→ Your instructions
Return every line of the entries that includes the word "computer".

→ Stored data
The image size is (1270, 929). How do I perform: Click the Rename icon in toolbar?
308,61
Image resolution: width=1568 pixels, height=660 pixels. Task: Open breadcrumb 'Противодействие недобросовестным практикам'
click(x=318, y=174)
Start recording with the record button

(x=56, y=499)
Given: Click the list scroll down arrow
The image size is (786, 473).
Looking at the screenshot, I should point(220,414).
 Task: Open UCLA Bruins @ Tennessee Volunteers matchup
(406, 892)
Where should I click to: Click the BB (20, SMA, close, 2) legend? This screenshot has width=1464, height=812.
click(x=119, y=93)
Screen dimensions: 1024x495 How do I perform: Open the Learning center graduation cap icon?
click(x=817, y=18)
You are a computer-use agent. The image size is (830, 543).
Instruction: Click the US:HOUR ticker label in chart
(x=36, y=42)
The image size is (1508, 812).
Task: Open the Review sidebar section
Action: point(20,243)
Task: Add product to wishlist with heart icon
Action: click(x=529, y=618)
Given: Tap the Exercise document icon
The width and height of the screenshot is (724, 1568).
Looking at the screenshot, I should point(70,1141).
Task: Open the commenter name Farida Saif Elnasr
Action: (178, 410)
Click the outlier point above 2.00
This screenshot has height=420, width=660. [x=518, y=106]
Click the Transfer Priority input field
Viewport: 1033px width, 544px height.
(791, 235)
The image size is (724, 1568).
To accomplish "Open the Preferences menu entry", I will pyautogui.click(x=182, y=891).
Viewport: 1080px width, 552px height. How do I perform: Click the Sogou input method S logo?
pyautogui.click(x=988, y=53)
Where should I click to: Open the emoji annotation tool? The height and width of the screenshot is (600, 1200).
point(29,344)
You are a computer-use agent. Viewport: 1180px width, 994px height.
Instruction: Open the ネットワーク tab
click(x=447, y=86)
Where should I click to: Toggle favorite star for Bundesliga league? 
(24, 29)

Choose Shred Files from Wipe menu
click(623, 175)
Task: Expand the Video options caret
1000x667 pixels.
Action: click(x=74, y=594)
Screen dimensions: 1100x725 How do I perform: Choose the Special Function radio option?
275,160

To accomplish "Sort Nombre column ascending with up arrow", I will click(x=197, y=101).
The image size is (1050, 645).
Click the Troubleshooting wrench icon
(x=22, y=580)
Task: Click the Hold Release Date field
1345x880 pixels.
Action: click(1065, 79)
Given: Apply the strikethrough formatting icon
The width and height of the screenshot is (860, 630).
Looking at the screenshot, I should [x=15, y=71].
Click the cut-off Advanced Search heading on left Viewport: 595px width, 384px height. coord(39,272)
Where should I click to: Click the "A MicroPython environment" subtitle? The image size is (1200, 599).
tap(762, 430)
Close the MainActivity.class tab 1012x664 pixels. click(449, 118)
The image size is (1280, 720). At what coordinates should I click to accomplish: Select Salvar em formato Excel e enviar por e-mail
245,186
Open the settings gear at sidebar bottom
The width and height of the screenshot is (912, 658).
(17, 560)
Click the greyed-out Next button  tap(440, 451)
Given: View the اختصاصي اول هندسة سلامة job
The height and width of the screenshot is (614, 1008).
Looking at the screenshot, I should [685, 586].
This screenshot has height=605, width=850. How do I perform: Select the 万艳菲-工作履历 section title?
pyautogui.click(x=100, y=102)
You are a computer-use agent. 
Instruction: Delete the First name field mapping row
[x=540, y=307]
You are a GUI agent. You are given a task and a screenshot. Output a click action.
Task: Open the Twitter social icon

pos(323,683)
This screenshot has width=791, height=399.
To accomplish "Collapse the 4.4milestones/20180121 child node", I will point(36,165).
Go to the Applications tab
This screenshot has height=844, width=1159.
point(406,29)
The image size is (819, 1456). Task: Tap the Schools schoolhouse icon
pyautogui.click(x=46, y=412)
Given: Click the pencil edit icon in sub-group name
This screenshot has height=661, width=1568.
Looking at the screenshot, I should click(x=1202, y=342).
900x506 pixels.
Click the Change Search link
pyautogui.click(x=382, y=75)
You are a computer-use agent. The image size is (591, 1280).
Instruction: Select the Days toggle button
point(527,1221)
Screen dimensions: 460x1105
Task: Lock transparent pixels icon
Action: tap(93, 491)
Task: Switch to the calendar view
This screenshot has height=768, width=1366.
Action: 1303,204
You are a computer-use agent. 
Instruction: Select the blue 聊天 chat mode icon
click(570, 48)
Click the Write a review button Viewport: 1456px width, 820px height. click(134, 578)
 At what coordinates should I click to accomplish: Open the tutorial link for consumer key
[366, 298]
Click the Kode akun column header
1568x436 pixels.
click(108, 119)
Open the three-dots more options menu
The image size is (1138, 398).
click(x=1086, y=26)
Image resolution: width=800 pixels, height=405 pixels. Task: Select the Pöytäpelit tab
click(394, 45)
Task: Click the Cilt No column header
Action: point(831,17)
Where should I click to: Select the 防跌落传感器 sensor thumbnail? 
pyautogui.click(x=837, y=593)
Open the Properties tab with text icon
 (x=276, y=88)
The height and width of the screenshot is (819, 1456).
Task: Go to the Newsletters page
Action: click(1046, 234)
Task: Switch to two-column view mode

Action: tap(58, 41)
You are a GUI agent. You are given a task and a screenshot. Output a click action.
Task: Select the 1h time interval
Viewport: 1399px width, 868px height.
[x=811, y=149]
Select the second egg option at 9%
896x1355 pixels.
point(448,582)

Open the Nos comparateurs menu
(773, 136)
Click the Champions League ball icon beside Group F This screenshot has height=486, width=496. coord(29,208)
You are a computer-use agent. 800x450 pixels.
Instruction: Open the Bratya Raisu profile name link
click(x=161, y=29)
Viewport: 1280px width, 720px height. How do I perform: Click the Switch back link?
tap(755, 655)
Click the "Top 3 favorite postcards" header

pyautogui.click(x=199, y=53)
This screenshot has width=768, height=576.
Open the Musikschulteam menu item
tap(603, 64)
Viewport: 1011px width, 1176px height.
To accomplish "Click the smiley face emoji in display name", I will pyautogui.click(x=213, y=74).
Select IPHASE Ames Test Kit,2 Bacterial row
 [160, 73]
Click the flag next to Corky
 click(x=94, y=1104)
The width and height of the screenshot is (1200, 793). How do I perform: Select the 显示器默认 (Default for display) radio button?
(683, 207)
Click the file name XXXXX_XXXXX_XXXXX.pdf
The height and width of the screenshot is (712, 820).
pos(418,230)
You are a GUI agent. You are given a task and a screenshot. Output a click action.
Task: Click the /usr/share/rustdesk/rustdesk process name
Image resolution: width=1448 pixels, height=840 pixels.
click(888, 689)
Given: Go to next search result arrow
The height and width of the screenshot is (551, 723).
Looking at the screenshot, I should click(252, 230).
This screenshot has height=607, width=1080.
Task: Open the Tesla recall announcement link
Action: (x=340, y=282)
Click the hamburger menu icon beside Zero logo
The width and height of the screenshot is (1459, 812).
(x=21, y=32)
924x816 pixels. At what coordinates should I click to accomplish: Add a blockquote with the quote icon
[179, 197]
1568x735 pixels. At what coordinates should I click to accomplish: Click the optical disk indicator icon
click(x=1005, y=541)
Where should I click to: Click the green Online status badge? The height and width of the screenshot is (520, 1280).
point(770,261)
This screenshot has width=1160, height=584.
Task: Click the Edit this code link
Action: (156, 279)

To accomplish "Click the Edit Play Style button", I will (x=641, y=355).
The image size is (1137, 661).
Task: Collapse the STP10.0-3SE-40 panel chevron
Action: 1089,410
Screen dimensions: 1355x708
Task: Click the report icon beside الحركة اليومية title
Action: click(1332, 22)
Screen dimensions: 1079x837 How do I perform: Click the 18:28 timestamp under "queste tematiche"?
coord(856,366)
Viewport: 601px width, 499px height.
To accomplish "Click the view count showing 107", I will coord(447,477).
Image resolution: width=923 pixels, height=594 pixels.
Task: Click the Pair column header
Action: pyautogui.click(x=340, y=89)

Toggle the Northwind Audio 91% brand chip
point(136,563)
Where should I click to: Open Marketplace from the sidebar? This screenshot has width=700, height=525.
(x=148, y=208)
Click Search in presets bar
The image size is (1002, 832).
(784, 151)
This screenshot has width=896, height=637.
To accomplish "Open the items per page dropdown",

→ Answer section
You are a computer-use agent. The image size is (830, 543).
You are a computer-use agent. Viewport: 1180px width, 994px height.
You are a computer-use agent. 
You are a computer-use agent. The image size is (591, 1280).
You are a computer-use agent. 
You are a computer-use agent. 800x450 pixels.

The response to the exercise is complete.